===== DATA TO PROCESS =====
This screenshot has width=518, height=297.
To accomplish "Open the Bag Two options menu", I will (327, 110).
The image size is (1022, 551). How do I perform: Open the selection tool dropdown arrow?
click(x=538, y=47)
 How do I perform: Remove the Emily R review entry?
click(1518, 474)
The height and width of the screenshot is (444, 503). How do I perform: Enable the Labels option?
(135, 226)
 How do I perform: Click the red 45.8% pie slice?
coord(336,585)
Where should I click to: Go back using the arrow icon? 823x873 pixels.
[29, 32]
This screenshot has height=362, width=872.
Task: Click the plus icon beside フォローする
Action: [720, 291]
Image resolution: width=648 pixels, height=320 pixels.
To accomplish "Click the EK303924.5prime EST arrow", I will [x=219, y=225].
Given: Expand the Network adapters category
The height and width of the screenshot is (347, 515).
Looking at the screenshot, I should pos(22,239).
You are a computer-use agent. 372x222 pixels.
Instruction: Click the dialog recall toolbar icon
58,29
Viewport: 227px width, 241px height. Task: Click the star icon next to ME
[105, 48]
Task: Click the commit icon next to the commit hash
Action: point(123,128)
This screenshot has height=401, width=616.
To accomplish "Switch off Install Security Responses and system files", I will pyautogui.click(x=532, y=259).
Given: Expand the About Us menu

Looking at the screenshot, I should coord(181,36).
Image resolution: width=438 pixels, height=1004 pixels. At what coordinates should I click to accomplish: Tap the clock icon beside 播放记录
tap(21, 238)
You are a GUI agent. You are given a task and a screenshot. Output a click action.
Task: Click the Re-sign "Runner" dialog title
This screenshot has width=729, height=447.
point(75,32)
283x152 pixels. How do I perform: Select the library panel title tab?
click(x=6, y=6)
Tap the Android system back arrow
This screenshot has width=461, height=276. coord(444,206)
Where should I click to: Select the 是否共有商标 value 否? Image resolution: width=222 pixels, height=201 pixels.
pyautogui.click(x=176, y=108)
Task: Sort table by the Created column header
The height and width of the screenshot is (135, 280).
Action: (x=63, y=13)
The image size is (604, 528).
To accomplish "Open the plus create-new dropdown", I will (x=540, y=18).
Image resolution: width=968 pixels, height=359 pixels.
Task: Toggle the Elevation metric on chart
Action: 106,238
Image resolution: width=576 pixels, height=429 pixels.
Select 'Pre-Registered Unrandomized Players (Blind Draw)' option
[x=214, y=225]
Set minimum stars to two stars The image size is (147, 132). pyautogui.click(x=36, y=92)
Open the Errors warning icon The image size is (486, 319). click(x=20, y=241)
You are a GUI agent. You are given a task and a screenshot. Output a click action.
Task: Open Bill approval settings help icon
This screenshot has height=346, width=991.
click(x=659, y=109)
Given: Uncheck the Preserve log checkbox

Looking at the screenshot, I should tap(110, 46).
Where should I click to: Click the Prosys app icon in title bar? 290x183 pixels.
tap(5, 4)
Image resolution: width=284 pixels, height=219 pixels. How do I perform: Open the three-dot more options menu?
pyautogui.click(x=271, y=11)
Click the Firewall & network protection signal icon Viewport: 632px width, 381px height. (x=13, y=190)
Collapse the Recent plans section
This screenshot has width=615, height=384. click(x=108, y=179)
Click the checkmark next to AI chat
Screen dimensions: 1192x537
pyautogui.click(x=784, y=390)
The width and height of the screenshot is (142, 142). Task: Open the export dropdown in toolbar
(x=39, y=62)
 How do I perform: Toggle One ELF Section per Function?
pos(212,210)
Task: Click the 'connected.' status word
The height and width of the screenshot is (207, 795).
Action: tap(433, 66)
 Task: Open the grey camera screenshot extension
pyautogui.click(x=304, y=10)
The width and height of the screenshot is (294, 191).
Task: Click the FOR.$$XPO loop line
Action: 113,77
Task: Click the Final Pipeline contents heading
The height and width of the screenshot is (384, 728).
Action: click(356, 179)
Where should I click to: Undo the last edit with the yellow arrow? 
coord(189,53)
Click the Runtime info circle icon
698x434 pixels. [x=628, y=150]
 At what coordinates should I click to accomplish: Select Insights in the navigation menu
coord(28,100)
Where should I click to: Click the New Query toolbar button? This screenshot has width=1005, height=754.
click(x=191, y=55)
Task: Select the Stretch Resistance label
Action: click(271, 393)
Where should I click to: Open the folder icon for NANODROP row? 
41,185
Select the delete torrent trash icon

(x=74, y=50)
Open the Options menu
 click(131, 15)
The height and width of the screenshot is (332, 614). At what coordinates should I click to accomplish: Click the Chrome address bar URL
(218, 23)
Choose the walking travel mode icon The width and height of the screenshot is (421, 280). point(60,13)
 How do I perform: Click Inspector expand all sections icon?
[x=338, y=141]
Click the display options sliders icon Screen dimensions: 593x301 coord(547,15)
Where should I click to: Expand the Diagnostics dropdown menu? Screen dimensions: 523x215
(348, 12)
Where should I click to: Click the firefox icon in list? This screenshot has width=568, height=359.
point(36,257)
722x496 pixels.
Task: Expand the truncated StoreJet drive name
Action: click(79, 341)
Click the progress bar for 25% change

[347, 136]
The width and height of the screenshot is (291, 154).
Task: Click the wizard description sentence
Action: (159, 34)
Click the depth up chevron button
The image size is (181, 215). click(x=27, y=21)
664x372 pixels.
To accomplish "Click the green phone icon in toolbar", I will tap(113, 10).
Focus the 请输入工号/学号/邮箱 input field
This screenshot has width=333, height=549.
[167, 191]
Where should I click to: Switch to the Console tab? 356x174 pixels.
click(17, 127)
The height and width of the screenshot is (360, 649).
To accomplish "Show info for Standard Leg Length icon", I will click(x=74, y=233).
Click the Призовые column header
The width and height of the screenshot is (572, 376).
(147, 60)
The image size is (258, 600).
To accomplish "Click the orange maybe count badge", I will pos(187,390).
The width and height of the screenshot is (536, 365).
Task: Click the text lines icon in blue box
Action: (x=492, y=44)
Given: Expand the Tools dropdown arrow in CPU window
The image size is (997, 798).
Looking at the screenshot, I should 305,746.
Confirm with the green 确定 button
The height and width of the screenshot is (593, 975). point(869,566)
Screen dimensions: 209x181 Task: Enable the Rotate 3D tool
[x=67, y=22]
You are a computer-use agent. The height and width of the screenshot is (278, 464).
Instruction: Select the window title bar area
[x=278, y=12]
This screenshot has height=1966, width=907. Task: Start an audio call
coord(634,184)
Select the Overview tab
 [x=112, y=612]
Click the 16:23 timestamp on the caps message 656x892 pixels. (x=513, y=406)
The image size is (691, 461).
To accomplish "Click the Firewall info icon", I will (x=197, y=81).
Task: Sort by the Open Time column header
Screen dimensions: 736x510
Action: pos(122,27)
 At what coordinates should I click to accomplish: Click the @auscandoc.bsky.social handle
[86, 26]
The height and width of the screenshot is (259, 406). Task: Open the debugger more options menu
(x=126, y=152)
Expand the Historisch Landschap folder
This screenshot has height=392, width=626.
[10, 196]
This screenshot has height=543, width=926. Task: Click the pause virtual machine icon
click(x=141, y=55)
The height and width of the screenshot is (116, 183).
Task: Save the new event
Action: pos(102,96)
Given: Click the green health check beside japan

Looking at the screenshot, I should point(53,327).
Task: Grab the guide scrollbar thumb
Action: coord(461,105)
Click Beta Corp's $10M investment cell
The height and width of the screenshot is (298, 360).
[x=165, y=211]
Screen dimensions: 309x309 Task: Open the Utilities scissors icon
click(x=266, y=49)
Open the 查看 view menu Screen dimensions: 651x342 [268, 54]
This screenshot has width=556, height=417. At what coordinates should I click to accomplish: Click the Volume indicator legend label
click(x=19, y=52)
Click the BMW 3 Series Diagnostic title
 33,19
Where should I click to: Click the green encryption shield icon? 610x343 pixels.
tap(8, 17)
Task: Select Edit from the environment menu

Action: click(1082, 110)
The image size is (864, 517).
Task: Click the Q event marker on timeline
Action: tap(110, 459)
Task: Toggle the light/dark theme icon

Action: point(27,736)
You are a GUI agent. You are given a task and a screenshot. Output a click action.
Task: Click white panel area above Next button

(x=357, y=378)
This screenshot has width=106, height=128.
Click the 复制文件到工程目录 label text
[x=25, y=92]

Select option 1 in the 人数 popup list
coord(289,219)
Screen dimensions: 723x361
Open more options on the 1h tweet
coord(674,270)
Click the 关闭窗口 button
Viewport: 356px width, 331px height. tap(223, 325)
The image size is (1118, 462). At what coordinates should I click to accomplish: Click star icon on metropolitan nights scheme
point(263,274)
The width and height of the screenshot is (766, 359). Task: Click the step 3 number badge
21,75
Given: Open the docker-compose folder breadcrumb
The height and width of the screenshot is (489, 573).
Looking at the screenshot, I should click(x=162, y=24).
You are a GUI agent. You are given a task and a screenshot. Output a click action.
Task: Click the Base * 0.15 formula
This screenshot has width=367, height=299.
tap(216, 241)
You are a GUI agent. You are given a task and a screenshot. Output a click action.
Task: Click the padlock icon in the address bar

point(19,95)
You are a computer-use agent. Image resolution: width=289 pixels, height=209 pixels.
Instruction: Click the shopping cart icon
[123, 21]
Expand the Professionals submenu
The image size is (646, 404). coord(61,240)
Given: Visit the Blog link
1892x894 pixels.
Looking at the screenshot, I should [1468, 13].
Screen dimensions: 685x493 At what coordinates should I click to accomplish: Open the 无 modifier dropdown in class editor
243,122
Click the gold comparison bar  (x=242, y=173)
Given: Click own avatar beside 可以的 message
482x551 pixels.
=====
→ **EXERCISE**: Give again, word for word, the lines of the listing, starting at its first line and ending with the line containing "You are a computer-use agent. 372x222 pixels.".

→ **OUTPUT OF THE EXERCISE**:
This screenshot has width=518, height=297.
To accomplish "Open the Bag Two options menu", I will (327, 110).
The image size is (1022, 551). How do I perform: Open the selection tool dropdown arrow?
click(x=538, y=47)
 How do I perform: Remove the Emily R review entry?
click(1518, 474)
The height and width of the screenshot is (444, 503). How do I perform: Enable the Labels option?
(135, 226)
 How do I perform: Click the red 45.8% pie slice?
coord(336,585)
Where should I click to: Go back using the arrow icon? 823x873 pixels.
[29, 32]
This screenshot has height=362, width=872.
Task: Click the plus icon beside フォローする
Action: [720, 291]
Image resolution: width=648 pixels, height=320 pixels.
To accomplish "Click the EK303924.5prime EST arrow", I will [x=219, y=225].
Given: Expand the Network adapters category
The height and width of the screenshot is (347, 515).
Looking at the screenshot, I should pos(22,239).
You are a computer-use agent. 372x222 pixels.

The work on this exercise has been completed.